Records
------------------------------------------------

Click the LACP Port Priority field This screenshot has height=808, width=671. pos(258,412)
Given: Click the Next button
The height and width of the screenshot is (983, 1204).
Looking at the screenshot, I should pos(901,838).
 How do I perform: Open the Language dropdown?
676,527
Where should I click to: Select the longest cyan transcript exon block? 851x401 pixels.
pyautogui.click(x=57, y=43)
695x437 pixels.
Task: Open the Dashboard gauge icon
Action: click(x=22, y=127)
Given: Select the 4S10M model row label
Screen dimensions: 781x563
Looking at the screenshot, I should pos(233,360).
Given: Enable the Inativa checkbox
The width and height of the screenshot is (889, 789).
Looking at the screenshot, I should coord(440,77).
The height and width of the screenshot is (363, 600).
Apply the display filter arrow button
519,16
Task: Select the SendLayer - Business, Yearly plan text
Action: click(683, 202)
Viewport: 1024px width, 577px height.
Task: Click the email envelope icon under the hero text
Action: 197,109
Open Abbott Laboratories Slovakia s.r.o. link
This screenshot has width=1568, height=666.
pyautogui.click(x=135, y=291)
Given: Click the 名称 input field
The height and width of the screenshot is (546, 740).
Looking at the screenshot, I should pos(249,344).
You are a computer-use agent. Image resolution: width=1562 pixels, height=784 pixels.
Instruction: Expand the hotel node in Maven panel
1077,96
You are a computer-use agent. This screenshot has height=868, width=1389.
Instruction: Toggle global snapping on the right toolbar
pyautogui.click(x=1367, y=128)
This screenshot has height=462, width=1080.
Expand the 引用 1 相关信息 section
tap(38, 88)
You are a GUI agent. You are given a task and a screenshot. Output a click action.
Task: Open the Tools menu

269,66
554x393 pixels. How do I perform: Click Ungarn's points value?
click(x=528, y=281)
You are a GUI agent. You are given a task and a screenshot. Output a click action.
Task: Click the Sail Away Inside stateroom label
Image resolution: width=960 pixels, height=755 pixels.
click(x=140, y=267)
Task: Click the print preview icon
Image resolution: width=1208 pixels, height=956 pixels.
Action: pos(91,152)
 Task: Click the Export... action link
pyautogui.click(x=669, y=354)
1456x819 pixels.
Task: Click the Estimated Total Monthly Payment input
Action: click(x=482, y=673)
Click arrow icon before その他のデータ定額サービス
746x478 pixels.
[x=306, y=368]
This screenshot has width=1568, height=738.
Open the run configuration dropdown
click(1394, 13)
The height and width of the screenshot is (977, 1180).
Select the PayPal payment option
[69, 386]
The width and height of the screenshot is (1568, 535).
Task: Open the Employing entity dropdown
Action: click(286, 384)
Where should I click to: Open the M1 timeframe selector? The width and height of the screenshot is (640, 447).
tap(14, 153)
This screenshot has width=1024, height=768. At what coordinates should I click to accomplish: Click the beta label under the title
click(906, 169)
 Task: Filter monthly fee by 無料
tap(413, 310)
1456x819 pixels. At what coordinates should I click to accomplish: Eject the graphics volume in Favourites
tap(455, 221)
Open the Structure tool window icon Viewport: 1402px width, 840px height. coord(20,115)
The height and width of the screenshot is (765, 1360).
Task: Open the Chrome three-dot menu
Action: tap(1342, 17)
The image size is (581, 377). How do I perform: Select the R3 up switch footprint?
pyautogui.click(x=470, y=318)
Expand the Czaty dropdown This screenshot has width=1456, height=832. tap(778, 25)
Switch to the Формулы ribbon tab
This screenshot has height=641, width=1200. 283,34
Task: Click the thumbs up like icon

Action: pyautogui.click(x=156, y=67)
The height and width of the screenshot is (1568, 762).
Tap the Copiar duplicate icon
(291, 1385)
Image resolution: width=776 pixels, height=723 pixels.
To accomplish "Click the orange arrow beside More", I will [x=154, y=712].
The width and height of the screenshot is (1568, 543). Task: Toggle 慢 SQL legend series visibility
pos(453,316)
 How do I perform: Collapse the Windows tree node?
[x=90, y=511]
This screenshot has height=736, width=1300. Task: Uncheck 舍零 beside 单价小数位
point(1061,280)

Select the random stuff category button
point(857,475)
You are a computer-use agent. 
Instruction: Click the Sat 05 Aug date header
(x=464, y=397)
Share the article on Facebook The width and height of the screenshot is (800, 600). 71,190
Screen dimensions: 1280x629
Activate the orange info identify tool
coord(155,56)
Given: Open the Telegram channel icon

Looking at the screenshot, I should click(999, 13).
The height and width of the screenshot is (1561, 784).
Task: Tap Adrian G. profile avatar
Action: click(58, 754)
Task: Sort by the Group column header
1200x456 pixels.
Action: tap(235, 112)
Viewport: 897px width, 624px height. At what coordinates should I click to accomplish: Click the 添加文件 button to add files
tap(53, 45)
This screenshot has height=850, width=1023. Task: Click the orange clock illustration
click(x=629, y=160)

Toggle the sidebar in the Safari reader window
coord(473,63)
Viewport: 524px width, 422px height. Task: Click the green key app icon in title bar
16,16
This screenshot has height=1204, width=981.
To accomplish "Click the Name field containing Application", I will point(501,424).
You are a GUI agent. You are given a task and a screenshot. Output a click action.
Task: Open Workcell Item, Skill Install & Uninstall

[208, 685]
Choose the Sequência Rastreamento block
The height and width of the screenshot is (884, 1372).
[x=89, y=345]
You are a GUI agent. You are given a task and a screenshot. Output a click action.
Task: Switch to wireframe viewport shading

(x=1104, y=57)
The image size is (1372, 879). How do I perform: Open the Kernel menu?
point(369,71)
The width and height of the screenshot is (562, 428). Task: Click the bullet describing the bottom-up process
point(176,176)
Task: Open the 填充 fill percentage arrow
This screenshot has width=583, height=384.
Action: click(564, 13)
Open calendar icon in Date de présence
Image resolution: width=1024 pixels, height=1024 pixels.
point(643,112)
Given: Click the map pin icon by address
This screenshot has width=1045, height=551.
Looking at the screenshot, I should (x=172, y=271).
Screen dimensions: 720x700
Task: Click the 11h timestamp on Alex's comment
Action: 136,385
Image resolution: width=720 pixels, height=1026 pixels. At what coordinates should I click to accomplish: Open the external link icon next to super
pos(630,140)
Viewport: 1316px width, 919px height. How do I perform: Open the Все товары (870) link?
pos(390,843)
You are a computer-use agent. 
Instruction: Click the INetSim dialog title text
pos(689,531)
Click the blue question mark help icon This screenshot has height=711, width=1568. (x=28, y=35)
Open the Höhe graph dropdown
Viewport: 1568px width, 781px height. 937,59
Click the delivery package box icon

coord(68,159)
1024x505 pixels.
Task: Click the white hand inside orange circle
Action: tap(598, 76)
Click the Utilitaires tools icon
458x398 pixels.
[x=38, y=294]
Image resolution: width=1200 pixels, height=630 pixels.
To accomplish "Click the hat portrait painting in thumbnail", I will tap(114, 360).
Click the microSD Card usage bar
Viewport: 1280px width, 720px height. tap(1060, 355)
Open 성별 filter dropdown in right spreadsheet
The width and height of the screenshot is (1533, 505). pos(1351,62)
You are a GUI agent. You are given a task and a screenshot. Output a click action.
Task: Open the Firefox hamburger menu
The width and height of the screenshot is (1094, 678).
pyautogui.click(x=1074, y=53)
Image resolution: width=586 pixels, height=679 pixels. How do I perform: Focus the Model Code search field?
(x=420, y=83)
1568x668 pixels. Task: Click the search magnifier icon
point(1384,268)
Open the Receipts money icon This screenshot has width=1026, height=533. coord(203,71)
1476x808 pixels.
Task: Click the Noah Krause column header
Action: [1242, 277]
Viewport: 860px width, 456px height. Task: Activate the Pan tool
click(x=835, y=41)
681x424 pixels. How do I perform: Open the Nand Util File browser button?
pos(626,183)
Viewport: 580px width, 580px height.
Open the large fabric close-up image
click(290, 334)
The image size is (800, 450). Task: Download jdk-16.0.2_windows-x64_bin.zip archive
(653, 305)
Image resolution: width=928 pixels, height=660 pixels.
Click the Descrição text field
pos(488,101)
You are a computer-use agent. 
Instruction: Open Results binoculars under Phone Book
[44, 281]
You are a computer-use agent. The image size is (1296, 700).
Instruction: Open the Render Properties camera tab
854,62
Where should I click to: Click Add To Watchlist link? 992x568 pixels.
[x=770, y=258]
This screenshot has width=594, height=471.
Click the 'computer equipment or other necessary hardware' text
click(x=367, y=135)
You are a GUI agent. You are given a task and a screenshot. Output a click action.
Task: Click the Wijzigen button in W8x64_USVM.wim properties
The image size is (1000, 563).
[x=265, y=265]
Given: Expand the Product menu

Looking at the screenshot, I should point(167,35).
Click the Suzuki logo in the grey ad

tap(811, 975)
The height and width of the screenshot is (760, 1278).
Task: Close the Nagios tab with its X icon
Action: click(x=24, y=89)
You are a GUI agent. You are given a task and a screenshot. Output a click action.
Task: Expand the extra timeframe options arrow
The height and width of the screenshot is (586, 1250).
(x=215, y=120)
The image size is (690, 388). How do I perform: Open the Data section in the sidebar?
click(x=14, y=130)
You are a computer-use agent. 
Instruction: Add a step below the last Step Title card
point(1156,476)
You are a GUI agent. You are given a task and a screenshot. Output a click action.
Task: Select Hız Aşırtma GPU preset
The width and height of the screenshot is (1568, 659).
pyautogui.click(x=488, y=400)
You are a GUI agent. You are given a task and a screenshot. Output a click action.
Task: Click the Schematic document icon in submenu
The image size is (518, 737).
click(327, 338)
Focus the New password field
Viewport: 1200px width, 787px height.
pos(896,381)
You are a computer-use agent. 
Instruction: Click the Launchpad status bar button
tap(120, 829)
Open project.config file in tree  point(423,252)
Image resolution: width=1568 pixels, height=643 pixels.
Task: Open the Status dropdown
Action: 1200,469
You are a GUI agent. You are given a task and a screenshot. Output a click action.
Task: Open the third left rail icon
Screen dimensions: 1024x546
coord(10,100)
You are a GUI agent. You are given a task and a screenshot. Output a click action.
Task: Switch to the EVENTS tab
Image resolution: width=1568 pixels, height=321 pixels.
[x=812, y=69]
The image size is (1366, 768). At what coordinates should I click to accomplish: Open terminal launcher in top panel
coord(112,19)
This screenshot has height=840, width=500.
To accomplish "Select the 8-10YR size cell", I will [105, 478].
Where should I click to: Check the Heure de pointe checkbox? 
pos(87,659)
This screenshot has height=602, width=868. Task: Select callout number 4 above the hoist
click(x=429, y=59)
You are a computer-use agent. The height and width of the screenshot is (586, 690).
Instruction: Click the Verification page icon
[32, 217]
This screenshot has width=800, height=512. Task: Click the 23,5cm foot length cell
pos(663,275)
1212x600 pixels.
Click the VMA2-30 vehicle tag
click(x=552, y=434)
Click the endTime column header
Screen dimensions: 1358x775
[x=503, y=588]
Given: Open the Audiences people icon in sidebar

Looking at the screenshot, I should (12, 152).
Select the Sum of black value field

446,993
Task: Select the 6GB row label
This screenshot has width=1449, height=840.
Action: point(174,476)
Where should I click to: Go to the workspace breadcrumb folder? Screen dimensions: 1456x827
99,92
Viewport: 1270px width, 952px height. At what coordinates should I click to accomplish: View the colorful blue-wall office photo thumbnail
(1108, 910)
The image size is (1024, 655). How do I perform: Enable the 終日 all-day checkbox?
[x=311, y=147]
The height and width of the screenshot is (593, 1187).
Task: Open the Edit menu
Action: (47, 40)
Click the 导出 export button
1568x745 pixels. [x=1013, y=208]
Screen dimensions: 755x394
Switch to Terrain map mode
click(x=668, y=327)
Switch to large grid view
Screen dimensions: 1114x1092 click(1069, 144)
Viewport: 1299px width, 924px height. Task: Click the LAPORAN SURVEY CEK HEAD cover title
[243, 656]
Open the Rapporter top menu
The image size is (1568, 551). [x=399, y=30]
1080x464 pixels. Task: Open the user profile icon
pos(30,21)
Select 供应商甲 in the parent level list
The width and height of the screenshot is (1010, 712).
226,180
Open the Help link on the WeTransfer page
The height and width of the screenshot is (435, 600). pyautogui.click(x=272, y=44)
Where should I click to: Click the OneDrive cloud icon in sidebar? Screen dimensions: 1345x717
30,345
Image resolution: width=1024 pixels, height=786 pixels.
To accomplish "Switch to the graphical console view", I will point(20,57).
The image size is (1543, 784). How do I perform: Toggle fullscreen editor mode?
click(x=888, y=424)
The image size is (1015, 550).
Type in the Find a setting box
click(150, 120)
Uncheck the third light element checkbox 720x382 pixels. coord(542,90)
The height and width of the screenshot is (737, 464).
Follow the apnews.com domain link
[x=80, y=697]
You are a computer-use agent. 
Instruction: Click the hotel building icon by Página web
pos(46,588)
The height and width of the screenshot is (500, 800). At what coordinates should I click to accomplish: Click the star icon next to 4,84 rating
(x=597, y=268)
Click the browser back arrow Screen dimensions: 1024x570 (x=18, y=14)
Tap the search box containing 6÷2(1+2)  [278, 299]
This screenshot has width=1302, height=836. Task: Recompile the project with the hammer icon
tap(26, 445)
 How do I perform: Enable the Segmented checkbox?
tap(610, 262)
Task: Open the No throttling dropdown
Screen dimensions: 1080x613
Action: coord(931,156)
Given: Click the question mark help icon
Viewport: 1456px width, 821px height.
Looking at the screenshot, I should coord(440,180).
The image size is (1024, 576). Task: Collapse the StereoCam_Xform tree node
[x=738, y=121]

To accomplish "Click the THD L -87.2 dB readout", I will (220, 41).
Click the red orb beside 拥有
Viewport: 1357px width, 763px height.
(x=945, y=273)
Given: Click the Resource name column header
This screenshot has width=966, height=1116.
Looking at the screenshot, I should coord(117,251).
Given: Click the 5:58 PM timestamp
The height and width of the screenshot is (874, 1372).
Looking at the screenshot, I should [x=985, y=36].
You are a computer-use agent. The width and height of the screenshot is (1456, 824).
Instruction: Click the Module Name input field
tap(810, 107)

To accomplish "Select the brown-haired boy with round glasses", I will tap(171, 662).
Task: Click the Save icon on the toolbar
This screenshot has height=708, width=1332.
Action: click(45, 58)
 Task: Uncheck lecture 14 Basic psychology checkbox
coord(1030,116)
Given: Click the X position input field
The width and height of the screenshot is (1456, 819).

------------------------------------------------

## PROMPT
Please locate every row that contains the word "project", matching case exactly, and copy each of those rows.

## OUTPUT OF THE TASK
Open project.config file in tree  point(423,252)
This screenshot has width=1302, height=836. Task: Recompile the project with the hammer icon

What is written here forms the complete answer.